**The tasks**
**a.** In the post about extracting bz2 files, what name should 6223.webvis.html_20130803195241.bz2 get once uncompressed?
**b.** Continue the post about extracting bz2 files from the point where it stops.

0

I am trying to extract a bz2 file as mentioned below, this is a test class that I wrote and I know that it is .txt file when uncompressed, but when I actually read it from the server, the uncompressed bz2 file can be anything like html, tar,tgz or text files, how would I be able to make this code generic such that it will work for any kind of file.

I want to uncompress different files, if it is test.txt.bz2, then uncompress to test.txt and 6223.webvis.html_20130803195241.bz2 to 6223.webvis.html_20130803195241. How can I make my code generic such that it will work for these two different scenarios.

**Available data**

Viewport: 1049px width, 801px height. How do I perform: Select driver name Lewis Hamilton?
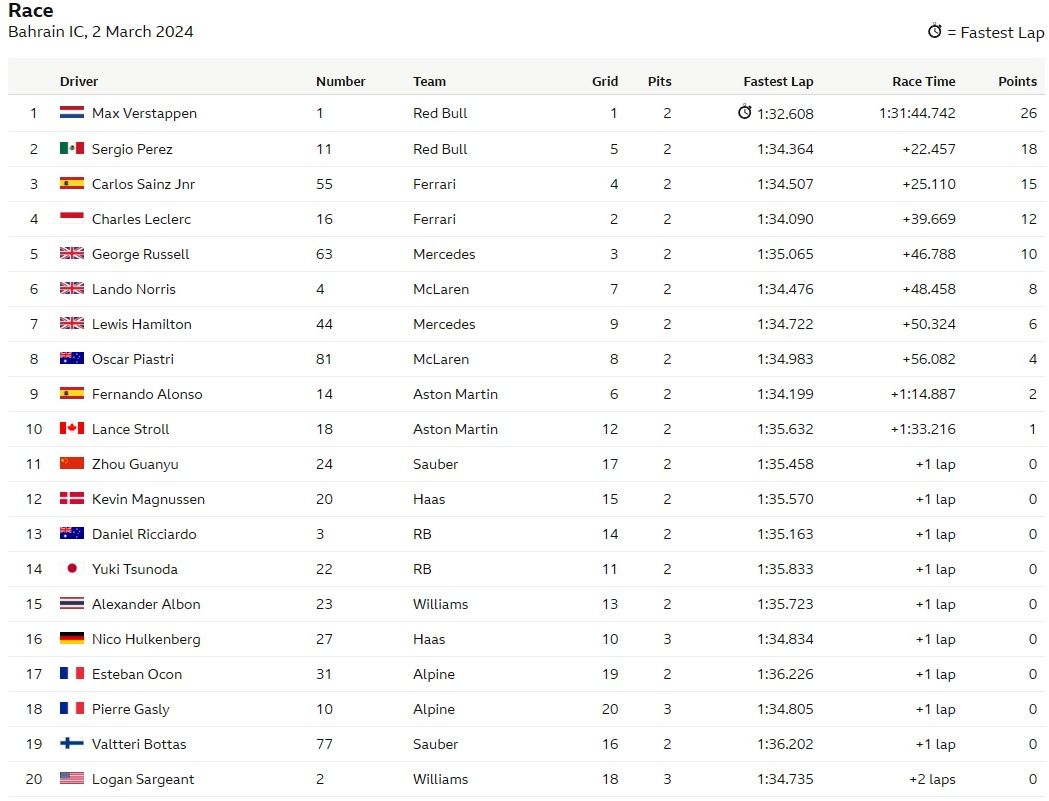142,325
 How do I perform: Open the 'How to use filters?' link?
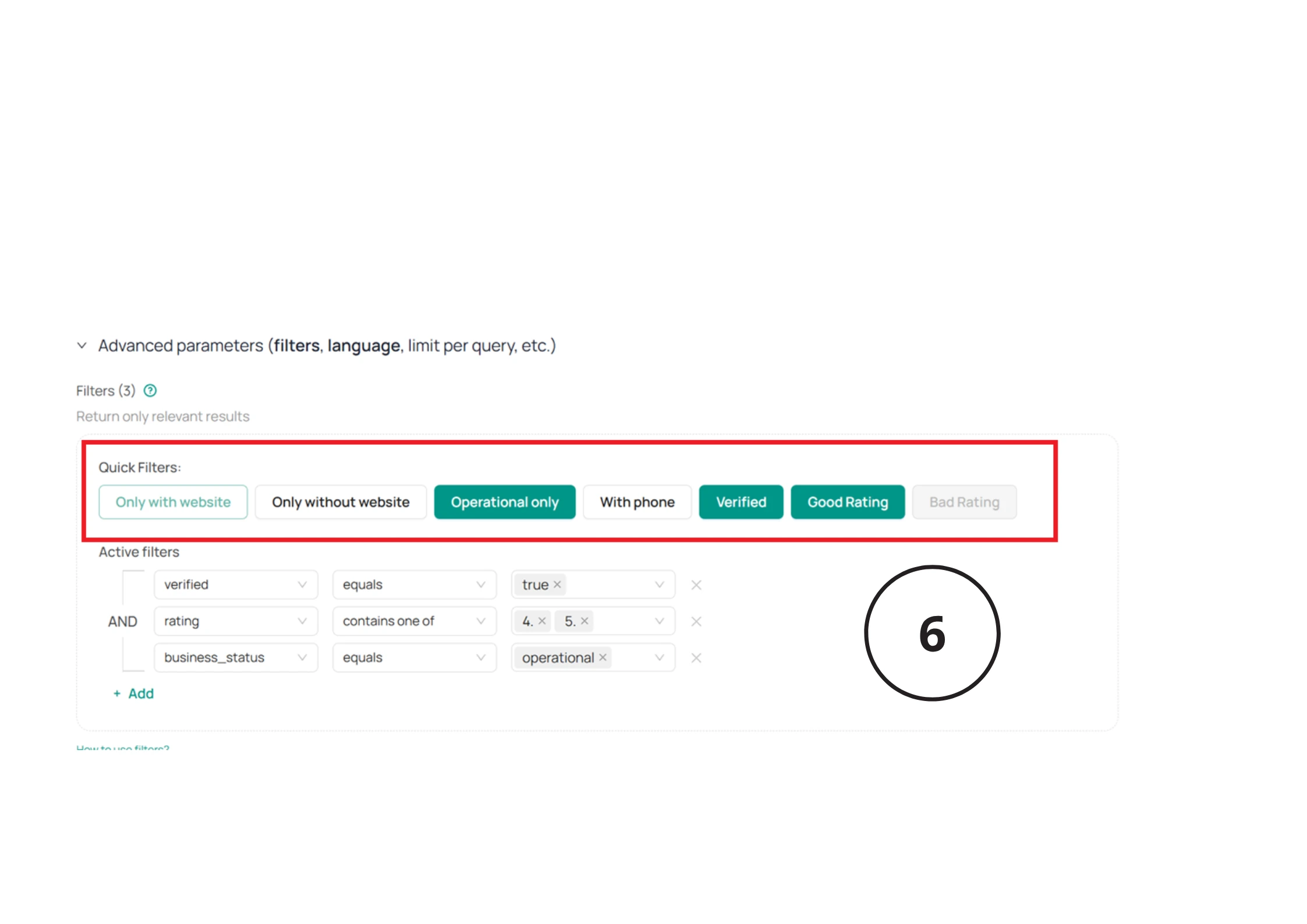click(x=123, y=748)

**Task-by-task results**
**a.** 6223.webvis.html_20130803195241

**b.**
try{
FileInputStream fin = new FileInputStream("C:\\temp\\test.txt.bz2");
BufferedInputStream in = new BufferedInputStream(fin);
FileOutputStream out = new FileOutputStream("C:\\temp\\test.txt");
BZip2CompressorInputStream bzIn = new BZip2CompressorInputStream(in);
int buffersize = 1024;
final byte[] buffer = new byte[buffersize];
int n = 0;
while (-1 != (n = bzIn.read(buffer))) {
out.write(buffer, 0, n);
}
out.close();
bzIn.close();
}
catch (Exception e) {
throw new Error(e.getMessage());
}
}

Thanks, Akshitha.

Akshitha
  • 89
  • 1
  • 2
  • 7

2 Answers2

1

The normal pattern is a file with name x gets saved as x.bz2, so the output file name is the input file name with the last four characters removed. The only known exception is x.tar -> x.tbz (but some people use x.tar.bz2).

This means your example doesn't follow the normal pattern; otherwise it would be test.txt.bz2.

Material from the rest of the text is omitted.